Academic background
- Alma mater: Islamic Azad University (Ph.D. in international relations)

= Mehdi Zakerian =

Mehdi Zakerian is an Iranian scholar. He is a visiting professor at the University of Pennsylvania Law School, the University of Pennsylvania, President of Iranian International Studies Association, editor-in-chief of International Studies Journal (ISJ).

==Biography==
A scholar of international law and international human rights, Zakerian holds a Ph.D. in international relations from Islamic Azad University where he has been an assistant professor since 1999. With over 16 years of experience teaching international and Islamic human rights, he has held lectureships at prominent Iranian universities and was appointed Chair of the International Studies Association of Iran. As co-founder and Editor-in-Chief (2004-date) of the International Studies Journal, widely considered the most significant journal of international law and international politics in Iran, Zakerian promotes one of the few forums of academic dialogue in Iran to regularly publish and engage with colleagues from the West. He has collaborated with local and international universities and NGOs to organize several conferences at which he has presented papers on international relations and human rights in the Middle East.

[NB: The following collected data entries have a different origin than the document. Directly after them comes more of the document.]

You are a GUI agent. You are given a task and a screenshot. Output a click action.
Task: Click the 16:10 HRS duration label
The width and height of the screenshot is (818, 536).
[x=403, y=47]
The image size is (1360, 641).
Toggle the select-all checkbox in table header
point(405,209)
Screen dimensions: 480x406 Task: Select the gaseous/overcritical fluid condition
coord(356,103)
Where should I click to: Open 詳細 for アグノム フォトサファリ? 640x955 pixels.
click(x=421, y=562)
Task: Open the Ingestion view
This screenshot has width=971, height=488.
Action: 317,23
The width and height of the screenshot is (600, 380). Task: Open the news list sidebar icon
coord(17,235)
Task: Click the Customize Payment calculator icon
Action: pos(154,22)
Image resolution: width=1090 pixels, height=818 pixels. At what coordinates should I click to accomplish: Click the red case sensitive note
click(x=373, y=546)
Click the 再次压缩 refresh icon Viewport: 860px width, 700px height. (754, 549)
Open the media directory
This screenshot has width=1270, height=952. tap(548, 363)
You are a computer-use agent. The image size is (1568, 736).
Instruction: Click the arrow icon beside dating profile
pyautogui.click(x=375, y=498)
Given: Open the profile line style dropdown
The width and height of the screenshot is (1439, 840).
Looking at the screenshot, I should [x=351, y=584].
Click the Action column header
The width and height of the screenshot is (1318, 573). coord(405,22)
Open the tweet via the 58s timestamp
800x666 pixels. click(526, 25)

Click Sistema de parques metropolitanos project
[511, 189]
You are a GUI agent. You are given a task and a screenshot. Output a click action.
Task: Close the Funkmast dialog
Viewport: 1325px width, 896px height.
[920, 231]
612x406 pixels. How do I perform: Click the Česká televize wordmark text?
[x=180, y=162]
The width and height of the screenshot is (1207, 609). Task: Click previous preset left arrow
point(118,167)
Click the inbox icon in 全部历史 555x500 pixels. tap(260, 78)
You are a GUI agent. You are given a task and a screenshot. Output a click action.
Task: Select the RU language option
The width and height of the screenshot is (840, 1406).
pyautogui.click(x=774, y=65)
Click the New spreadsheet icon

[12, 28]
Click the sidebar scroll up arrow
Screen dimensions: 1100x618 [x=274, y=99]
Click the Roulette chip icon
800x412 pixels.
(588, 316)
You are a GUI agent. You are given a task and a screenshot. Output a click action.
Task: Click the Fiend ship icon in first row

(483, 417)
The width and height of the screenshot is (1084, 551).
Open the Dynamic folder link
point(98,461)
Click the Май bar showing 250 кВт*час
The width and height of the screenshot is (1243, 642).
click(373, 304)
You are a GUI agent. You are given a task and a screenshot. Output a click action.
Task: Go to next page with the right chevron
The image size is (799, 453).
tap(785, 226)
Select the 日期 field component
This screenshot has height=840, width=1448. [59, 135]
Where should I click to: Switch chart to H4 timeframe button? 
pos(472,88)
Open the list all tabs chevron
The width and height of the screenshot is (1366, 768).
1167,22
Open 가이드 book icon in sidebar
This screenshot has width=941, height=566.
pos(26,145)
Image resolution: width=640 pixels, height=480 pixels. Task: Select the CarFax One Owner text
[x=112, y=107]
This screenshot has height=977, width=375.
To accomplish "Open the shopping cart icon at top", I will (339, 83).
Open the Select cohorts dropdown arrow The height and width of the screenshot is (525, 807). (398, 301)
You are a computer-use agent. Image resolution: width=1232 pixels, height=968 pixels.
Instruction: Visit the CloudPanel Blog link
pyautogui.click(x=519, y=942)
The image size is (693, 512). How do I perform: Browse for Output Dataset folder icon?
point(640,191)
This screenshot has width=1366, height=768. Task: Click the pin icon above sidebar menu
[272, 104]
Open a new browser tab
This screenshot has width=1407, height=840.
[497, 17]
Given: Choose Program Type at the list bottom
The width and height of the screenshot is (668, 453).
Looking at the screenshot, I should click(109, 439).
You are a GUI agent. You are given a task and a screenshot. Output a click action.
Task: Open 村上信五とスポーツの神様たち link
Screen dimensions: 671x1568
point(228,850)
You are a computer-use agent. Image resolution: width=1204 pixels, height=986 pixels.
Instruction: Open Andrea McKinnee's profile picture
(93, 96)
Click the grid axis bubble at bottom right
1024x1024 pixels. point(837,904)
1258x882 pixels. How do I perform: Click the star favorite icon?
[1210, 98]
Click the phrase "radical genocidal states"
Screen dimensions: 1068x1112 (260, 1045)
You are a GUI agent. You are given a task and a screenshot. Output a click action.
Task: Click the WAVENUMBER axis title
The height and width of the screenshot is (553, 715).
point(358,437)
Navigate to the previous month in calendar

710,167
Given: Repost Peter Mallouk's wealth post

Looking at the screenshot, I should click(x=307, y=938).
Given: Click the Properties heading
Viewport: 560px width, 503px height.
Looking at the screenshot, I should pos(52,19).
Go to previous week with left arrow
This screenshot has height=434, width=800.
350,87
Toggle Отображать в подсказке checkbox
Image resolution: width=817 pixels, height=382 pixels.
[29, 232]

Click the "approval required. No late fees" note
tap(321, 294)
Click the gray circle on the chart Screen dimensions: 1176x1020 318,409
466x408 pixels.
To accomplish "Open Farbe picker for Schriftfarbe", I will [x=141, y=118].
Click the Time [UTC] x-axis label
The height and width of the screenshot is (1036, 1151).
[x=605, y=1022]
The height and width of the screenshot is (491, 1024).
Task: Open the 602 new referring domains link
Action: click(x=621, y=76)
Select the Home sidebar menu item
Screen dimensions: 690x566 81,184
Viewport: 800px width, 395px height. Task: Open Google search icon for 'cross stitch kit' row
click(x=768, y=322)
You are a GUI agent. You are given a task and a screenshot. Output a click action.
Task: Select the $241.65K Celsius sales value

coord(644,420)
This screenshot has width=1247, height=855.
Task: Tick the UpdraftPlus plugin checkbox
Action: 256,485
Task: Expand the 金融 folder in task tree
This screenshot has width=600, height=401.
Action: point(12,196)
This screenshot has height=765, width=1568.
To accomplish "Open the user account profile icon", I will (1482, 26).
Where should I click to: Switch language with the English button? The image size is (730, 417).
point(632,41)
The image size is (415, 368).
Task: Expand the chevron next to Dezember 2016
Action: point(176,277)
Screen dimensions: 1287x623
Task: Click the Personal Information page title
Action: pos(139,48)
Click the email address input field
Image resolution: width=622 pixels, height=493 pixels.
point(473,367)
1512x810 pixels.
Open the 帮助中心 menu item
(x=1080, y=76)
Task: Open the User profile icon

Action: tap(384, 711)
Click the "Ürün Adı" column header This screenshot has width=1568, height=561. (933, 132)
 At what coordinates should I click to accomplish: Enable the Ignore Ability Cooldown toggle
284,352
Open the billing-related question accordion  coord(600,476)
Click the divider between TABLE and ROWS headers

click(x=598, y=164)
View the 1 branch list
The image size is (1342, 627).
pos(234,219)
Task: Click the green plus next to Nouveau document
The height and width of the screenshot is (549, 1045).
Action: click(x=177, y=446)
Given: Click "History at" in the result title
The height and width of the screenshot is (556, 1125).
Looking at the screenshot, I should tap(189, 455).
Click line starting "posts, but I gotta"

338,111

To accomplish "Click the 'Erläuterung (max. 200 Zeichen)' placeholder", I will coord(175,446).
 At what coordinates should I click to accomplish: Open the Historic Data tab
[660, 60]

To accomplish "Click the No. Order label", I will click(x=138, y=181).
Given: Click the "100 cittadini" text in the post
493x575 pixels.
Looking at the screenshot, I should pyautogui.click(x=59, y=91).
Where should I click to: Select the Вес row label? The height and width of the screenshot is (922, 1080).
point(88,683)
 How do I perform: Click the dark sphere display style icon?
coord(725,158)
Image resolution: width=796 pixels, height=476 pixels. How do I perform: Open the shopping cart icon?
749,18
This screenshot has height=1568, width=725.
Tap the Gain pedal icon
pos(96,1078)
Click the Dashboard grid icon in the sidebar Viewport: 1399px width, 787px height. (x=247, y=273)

He participated in the negotiations on human rights between Iran and the European Union as a member of the Iranian negotiating team.

==Arrest==
Zakerian was arrested in September 2008 before a trip to the United States. Amnesty International condemned his detention as being politically motivated and urged Iranian authorities to release him. In 2008, he was prevented by Iranian authorities to leave the country to attend a conference on Palestine held in Florence in Italy. According to his lawyer, he was the organizer of the event.

==Publications==
Zakerian has penned over 50 publications, including books, translations, book reviews and over 100 published articles, many focused on the implementation of international human rights standards in the context of an Islamic state. On this subject, Dr. William Burke-White, assistant professor of law at the University of Pennsylvania Law School writes, "this is perhaps the most important topic for international human rights scholarship in the modern context and [this scholar's] work is among the best there is.".